Heavy Metal Subculture

It is our task this week to choose a popular music genre from the culture and analyze how it informs us about the subculture that most identifies with the genre. I was excited to take on this theme as I identify with the heavy metal subculture. Upon research I began to find a lot of negative ideas about the people who make up the heavy metal subculture. It seemed to me to be a predominant theme that they are seen as a group of people doped on antidepressant medications dressed in denim with long tousled hair (straw, 1984, 117). I also found the astonishing view that heavy metal supported “glorified drug use, advocated teen sex, supports sexist and pornographic values, carried hidden messages, and caused violent lawless behavior (Lynxwiler and Gay, 2000, 67).

Music has always been an aspect of our culture, which has been highly analyzed. Encountering the genres of music of many greats like Elvis and Jimi Hendrix have come under scrutiny to go against the grain and do something outside of what society deems acceptable. Lynxwiler and Gay (2000) found that “the intensity and frequency of these efforts increased as patterns of music consumption began to shift towards younger audiences” (66). Young people with rock music as a form of protest and power-up on fear in conservative adults and religious groups that reacted with record burning. These groups eventually took these morally corrupt devils to worship metal gangs at court.
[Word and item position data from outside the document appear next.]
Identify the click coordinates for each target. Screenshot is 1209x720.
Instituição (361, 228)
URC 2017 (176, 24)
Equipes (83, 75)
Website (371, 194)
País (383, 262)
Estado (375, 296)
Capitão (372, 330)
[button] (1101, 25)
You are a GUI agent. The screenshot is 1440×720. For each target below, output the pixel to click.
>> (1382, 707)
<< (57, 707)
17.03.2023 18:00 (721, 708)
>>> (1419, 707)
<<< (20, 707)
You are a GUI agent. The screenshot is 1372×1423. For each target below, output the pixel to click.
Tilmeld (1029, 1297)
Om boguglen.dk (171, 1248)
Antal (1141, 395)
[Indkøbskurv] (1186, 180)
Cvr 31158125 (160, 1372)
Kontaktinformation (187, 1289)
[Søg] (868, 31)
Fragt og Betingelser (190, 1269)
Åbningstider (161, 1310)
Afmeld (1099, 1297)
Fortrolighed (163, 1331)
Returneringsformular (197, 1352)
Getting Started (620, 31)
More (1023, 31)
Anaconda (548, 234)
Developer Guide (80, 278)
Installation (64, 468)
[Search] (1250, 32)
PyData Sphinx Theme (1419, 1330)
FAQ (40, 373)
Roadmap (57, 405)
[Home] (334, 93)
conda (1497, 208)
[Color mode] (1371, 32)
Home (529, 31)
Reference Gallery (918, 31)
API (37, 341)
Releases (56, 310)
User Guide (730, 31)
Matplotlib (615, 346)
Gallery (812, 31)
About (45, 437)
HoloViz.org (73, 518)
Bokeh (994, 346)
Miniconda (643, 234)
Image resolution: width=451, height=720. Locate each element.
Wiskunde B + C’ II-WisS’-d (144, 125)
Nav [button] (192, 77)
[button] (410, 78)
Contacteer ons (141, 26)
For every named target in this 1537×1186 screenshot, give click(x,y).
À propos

It was quite scandalous that these affected adults were alleging that listeners were devil worshiping, sexists, racists, and drugs making people upset with long hair. But they were also more likely to be murderous and have suicidal tendencies. More shocking of these lawsuits was the assumption that “heavy metal lyrics caused teen suicide” (Wright, 2000, 370). Blaming teen suicide on metal music is not an exaggeration when you think adult reactions to issues that do not match their ideologies and religious groups. However, there is no evidence to support a relationship between teenage suicide and listening to heavy metal music (Wright, 2000, p. 372). What is visible in the research is the relationship between social context,

I have always asked why society is so quick to demonize something that is not yet understood. What is not discussed are the lyrics in metal music, some of which challenge restrictive ideologies our hierarchical system imposes on us and offers a release from the pressure that experience of these restrictions on our lives. The following quote from Wright (2000) articulates this idea that says:

“The clinical evidence on adolescent suicide confirms what common sense has been suggested from the beginning: sometimes obsessive identification of young people with violent theses in rock music is in any case symptomatic of a much deeper psychological and social dislocation in their lives. That supporters of censorship continue to confuse a passion for dark music with a willingness to commit suicide is a measure not only of their ideological tenacity but even more regrettable – of the more widespread refusal to admit that the lives of young people are highly stressful, and that his problems have really become critical “(381)

Young people turn to metal music as an expression of the frustration and pressures they face in their lives? Yes. Is the metal subculture presented with a lot of doping, Satanist, murderer and suicide? No. It is too easy for society to demonize something that is not easy to understand. Metal music and its subculture come under fire because it challenges the systems in place to maintain class quota and power.